Va anche aggiunto che, in sede di ricorso per cassazione, per quanto concerne l’interpretazione dei contratti, le censure non possano risolversi nella mera contrapposizione tra l’interpretazione propugnata dal ricorrente e quella accolta nella sentenza impugnata, poiché quest’ultima non deve essere l’unica astrattamente possibile, ma solo una delle plausibili interpretazioni, sicché, quando di una clausola contrattuale sono possibili due o più interpretazioni, non è consentito, alla parte che abbia proposto l’interpretazione poi disattesa dal giudice di merito, dolersi in sede di legittimità del fatto che sia stata privilegiata l’altra (cfr. Cass. 28.11.2017 n. 28319, Cass. 27.6.2018 n. 16987; in senso analogo Cass. 17.3.2014 n. 6125, Cass. 20.11.2009 n. 24539, parimenti Cass. 15.11.2017 n. 27136, id.
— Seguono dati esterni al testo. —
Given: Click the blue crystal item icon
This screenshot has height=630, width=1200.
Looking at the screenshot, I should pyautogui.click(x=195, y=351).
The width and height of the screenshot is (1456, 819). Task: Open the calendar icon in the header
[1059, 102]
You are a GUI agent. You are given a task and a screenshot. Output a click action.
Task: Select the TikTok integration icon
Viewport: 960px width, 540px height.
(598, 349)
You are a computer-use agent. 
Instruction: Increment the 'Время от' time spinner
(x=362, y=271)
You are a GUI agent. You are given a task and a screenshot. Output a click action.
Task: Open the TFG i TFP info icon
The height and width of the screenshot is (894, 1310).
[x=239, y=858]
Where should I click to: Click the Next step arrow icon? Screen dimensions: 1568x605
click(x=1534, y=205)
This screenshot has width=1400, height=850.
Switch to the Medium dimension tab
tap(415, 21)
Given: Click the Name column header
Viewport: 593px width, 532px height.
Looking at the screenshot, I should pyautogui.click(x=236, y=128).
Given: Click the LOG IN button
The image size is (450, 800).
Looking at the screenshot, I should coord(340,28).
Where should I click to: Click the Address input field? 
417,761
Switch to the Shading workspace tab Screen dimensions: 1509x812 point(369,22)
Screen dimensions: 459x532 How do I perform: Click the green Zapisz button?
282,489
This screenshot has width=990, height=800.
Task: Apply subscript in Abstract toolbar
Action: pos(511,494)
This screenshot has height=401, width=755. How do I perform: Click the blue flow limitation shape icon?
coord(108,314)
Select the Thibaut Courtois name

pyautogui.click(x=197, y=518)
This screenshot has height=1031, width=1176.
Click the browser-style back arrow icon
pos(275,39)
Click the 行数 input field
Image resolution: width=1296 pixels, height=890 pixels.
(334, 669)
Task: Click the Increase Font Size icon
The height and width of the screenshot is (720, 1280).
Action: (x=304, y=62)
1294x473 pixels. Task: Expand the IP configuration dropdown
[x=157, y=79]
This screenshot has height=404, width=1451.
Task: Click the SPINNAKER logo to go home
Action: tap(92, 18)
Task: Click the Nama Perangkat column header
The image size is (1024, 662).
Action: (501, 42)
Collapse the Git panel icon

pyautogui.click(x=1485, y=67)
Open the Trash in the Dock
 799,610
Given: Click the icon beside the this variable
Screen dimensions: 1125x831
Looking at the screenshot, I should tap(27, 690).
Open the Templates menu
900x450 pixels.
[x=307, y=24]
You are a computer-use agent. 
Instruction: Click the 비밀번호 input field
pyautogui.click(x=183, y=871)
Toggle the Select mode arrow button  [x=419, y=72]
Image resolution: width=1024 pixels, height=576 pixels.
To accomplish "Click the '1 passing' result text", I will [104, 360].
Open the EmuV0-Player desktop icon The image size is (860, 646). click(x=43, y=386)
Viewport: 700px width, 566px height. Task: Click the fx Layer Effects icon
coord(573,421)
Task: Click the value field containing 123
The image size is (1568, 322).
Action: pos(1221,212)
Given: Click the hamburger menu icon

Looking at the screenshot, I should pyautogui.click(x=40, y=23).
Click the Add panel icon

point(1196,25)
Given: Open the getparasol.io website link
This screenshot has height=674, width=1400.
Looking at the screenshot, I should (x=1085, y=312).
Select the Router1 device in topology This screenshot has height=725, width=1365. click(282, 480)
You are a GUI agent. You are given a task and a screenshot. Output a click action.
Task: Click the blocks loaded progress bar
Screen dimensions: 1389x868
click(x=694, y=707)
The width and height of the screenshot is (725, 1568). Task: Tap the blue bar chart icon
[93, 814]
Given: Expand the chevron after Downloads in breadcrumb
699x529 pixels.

Cass. 22.06.2017 n. 15471).

La denuncia della violazione delle regole di ermeneutica esige una specifica indicazione dei canoni in concreto inosservati e del modo attraverso il quale si è realizzata la violazione, mentre la denunzia del vizio di motivazione implica la puntualizzazione dell’obiettiva deficienza e contraddittorietà del ragionamento svolto dal giudice del merito; nessuna delle due censure può, invece, risolversi in una critica del risultato interpretativo raggiunto dal giudice, che si sostanzi nella mera contrapposizione di una differente interpretazione.


Cass. n. 21630/2019

In tema di interpretazione del contratto, il procedimento di qualificazione giuridica consta di due fasi, delle quali la prima – consistente nella ricerca e nella individuazione della comune volontà dei contraenti – è un tipico accertamento di fatto riservato al giudice di merito, sindacabile in sede di legittimità solo per vizi di motivazione in relazione ai canoni di ermeneutica contrattuale di cui agli artt. 1362 e ss. c.c., mentre la seconda – concernente l’inquadramento della comune volontà nello schema legale corrispondente – risolvendosi nell’applicazione di norme giuridiche – può formare oggetto di verifica e riscontro in sede di legittimità sia per quanto attiene alla descrizione del modello tipico della fattispecie legale, sia per quanto riguarda la rilevanza qualificante degli elementi di fatto così come accertati, sia infine con riferimento alla individuazione delle implicazioni effettuali conseguenti alla sussistenza della fattispecie concreta nel paradigma normativo (sul punto, ex multis,Cass. n. 29111 del 5/12/2017).